Somewhere into the second hour of pushing I was struck by an important thought: the only way this torture would end would be to get the baby out. It was as if something clicked into place and I became an active participant in the matter at hand instead of someone fighting for my life. All this time my husband, the midwives, and a friend or two had been holding the reality of what was taking place. While I was in some jungle in my mind running from a pack of tigers they were in my bedroom trying to deliver a baby, and now I was finally joining them.

And so I bore down and pushed in a way I never had in my life, pushed so completely it felt dangerous or harmful, certainly to the veins and arteries in my neck and possibly to my rectum, which I feared might leave my body with the baby.

Finally, finally, the baby slipped out, the pain ended and the midwife jabbed a long needle into my thigh. I wondered why she was turning away, suddenly losing interest in me after having made me the centre of attention for the past twelve hours. But then I heard her say “Call 911” and a strained silence fell over the room. I vaguely remember my friend, the one who’d flown in from Montreal to be at the birth, say in a frantic voice to someone on the phone, “Yes, a home birth.” Then a mad scrambling over on the other side of the room.

Apparently the umbilical cord had been wrapped tightly around my son’s neck. As he’d hung halfway out of my body he’d opened his mouth to take his first breath with no success, then his second, still with no luck. Then he’d given up. Secondary apnea, the mid-wife explained later and apparently in learning how to breathe it’s two strikes you’re out. Friends present at the birth spoke later of the terror they experienced during the two interminable minutes it took to resuscitate my son and hear his first lusty cry. But, oddly, I was calm. It seems heartless to say, but I don’t remember being alarmed in any way. I felt no concern or anxiety. Perhaps I had some sense of the unfolding script, a glimpse into the final outcome and I knew everything would be fine. But I don’t think it was that, much as I’d like to pat myself on the back for my prescience. I simply didn’t know who they were referring to in their frantic maneuverings and ministrations. It was as if my son didn’t exist yet. I had been in such intense pain for so long I noticed only that it had finally stopped. It was over. Something had been whisked away from my nether regions around which the mid-wife and her assistant were now huddling, but I couldn’t make the connection to what it was.

Within minutes, during which I heard a baby’s cry and pounding at the front door as the emergency crew attempted to gain admittance and save a baby’s life, a small bundle was handed to me. It was May, a warm night, and the receiving blanket was wrapped loosely around my son. He had a fair amount of brown hair and he was very beautiful. His eyes were open. They were more like slits than eyes but I could see into the gray liquidness of them. One of his tiny legs was crossed over the other one; I remember noticing this.
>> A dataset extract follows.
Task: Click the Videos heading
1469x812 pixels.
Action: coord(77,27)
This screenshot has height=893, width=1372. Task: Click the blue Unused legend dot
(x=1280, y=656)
His legs hadn’t been arranged that way by someone, he had put one ankle over the other, had placed it there himself.

After that nothing was the same and I imagine it never will be again. After seeing my son for the first time, his face turned up toward my face, his daintily crossed ankles, after recognizing the arduousness of his journey to reach this moment, I could never be the way I’d been even a moment earlier. Here was this being, someone I’d created out of the fluids and churnings of my own body, whose care I was being entrusted with. The enormity of it all was stunning.

To lie there beside him later that night after he’d been weighed and prodded and a small point of blood had been extracted from his heel was godliness itself. I was in a state of exaltation. To think I’d lain with him night after night during my pregnancy—lain on him at times—and been nonchalant. To know him, to see my son, opened up a whole new level of meaningfulness for me. And after that, nothing in my life was ever the same.

Sarah Byck is a psychotherapist and writer living with her husband and two sons in Toronto, Canada.